Samira Seraji ’20, a student in the class who worked on the brief, says the group had already developed a close academic relationship during the seminar. The opportunity to collaborate on work that reaches far beyond the law school’s walls provided a powerful reminder of why they went to law school.
“It was exciting to be engaged so heavily with a classroom of other brilliant minds who are all passionate about reproductive justice,” Seraji says. “There’s a sense of meaning that comes with channeling your knowledge and beliefs into a brief that you hope will sway the court in a fundamental decision on the future of reproductive rights and self-determination for people who can conceive children.
“Being part of this larger movement reinvigorates my studies and funnels a feeling of purpose in my education.”
Audacity in academia
Bridges also penned an essay for the special journal issue, a collaborative effort between the flagship journals at the 14 top-ranked law schools—including the California Law Review—which are all edited by women this year. The 16 essays are written by women in legal academia; Bridges was invited to contribute by the Columbia Law Review.
In “The Nerve: Women of Color in the Legal Academy,” Bridges reflects on her own journey from law school and graduate school—she has a Ph.D. in anthropology—and what the future might hold. As a student at Columbia Law, she writes, she never had a black, Asian, Latinx, or indigenous woman as a professor.

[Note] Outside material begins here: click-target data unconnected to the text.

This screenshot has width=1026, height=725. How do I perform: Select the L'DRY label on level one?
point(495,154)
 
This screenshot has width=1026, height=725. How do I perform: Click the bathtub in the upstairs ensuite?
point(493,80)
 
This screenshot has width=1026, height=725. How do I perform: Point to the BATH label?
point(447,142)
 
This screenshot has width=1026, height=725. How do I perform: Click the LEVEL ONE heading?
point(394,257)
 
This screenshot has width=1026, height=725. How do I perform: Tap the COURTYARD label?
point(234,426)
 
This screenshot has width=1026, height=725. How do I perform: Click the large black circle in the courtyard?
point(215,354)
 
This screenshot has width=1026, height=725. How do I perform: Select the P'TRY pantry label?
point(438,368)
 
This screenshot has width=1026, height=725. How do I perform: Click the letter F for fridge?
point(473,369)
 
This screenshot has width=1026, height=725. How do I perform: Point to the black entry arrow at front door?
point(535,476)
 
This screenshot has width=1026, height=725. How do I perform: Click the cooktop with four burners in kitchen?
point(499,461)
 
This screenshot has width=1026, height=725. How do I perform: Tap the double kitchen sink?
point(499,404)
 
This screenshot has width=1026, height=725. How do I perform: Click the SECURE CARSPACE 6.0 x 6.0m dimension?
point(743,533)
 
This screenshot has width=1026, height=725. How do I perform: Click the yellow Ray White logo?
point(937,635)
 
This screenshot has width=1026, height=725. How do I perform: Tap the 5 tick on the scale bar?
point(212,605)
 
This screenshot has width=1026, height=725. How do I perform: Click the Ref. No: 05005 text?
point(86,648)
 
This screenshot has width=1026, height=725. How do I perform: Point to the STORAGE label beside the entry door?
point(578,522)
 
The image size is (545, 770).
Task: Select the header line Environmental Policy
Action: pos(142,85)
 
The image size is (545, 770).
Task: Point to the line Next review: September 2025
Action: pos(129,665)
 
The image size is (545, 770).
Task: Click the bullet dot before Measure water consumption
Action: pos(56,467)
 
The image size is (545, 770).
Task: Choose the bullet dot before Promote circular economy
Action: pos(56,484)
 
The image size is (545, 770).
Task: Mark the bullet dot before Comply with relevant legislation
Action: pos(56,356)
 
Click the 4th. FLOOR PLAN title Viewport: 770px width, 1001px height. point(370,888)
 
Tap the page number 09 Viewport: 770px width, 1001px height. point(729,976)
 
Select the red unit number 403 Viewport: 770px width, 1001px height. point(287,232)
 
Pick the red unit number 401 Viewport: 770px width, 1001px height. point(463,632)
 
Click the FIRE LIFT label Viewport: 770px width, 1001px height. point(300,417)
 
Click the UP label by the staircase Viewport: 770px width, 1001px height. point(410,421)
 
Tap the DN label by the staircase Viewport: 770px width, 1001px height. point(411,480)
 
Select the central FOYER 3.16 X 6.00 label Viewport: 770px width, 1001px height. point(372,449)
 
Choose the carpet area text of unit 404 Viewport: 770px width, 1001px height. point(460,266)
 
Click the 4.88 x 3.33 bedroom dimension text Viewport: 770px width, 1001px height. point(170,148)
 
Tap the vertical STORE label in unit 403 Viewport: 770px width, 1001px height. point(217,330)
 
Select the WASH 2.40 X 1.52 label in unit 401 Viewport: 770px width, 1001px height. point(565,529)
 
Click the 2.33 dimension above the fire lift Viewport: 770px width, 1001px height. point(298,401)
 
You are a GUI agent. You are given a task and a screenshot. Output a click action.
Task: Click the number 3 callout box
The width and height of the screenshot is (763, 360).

“I describe my desire to enter the legal academy as audacious because I had to look to the mostly white men who I had seen assume this lofty role and say, ‘yeah, I can do that,’” Bridges writes. “In retrospect, I can see that I had some nerve.”
Progress, she argues, will be measured not just by increasing the diversity of law school faculties, but in the ability of women of color to be seen as experts in fields that aren’t race- or gender-related—“when women of color in the legal academy are as likely to publish an influential, oft-cited article on federal income tax as they are on the simultaneous over- and underpolicing of communities of color,” Bridges writes.
“The piece was really personal to me,” she says. “It gave me an opportunity to reflect on how far I’ve come since I was that scared 1L who felt completely in over her head in law school. I hope that the piece inspires audacity in other scared 1Ls.”